We recommend the most suitable barristers for a client’s case; factors that we take into account when considering this are:

  • Matching the complexity (or expected future complexity) of the case to Counsel’s skill level in the relevant field
  • Counsel’s availability for key dates eg. Any conferences, preparing any written legal argument, the expected hearing date
  • Professional fees
  • Counsel’s performance in previous cases in the context of our understanding why their performance might have been “below par”. Note that what we are referring to here has little to do with the ultimate outcome of a case and a lot to do with how easy they are to work with through a case. Are documents supplied when Counsel has said they’re going to be? Are explanations given without prompting when documents are late? Is Counsel reasonably available by telephone/email? Is Counsel unpleasant (particularly by telephone) to junior members of staff?

Where a client asks us to instruct or not instruct a particular barrister for a discriminatory reason, eg. race, disability, we will discuss the request with them to make sure we have understood it properly. If we have, we will explain that we are not able or willing to comply with it, because it is a breach of the law (and of this policy document) and that if they persist in it we will have to cease to act.

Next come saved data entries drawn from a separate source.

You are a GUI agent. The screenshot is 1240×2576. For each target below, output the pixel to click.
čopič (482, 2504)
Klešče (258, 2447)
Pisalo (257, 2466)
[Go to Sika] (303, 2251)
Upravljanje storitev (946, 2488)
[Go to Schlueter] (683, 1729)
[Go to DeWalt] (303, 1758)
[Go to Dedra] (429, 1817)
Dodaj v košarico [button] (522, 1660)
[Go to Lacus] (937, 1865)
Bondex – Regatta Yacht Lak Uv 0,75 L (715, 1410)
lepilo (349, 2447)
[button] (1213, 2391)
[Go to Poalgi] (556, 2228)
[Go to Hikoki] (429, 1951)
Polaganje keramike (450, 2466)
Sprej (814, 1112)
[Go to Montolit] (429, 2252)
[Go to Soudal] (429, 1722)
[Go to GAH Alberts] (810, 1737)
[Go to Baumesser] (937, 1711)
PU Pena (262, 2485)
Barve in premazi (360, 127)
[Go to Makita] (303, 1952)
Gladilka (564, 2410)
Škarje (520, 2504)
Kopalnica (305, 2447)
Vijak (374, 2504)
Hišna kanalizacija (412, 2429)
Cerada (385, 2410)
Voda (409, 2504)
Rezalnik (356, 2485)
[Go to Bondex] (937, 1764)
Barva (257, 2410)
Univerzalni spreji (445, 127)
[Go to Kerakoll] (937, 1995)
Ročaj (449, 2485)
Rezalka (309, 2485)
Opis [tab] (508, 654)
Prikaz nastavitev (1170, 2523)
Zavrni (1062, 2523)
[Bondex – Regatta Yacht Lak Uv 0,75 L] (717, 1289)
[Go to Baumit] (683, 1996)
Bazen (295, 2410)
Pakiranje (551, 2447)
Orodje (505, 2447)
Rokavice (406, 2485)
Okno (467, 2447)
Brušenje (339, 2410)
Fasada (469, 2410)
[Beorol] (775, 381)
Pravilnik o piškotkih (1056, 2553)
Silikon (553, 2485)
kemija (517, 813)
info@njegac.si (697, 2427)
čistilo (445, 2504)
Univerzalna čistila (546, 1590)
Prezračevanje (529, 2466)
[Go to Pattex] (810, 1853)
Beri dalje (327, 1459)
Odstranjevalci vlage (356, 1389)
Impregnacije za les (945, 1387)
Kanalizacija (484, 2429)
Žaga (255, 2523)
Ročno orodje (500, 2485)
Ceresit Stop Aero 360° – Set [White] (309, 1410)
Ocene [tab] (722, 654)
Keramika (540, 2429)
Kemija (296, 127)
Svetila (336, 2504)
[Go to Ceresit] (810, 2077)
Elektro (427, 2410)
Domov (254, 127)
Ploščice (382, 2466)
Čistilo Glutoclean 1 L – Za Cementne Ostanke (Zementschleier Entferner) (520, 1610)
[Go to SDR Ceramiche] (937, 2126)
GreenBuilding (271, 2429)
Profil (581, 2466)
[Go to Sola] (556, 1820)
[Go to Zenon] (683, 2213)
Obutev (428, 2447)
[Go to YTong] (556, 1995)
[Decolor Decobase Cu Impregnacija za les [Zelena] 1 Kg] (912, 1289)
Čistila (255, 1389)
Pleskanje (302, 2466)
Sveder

We recommend the most suitable expert witnesses for a client’s case; factors that we take into account when considering this are:

  • Matching the individual’s needs with the expert’s particular expertise
  • Matching the complexity (or expected future complexity) of the case to the expert’s seniority/skill level
  • The expert’s availability for key dates eg. the timing of when they can offer an assessment, the timing of when they expect to supply a written report, the expected hearing date
  • Professional fees
  • The expert’s performance in previous cases in the context of our understanding why their performance might have been “below par”. Note that what we are referring to here has little to do with the ultimate outcome of a case and a lot to do with how easy they are to work with through a case. Is the assessment date kept/only moved for a good reason? Are reports produced in a reasonable period of time?

When we are looking at other services we will select suppliers based on:

  • Their ability to provide the service we are seeking
  • Their location, where relevant to the service they’re providing – we are going to try to buy local where we can, to reduce our carbon footprint and to ensure we act as a “good neighbour” towards other local businesses
  • Cost
  • Their own commitment to equality and diversity (what we look for here from a small local business will be different to what we expect from a much larger organisation)

We will maintain records of which barristers and experts are instructed with a view to undertaking diversity monitoring of these groups in the future (again, at present the numbers are too small to allow for actually anonymous collection of diversity data).

Complaints about discrimination will be dealt with promptly, fairly, openly and effectively. They will be dealt with in a way that broadly matches the ACAS guidance on employee grievances, as being the most appropriate framework in which to consider such complaints.

General

 

We will always endeavour to act in ways that support those with protected characteristics and others from marginalised groups, so for example, we will:

  • Always use microphones when asked to do so
  • Challenge people at training and similar all day or half day conferences who want to work through or shorten breaks to allow for an earlier finish
  • Not appear on “all male” or “all white” panels and carefully consider whether it is appropriate for us to appear on panels where nobody is disabled

This policy will be monitored on an ongoing basis and will be reviewed with a view to updating it every two years. Where issues are identified with this policy, a review will take place to address the identified issues at the time.

We will keep records of the number and outcome of complaints made by staff, clients and third parties.

We will additionally keep records of disciplinary action taken against staff for equality and diversity issues (i.e. the numbers of disciplinary cases falling into this category).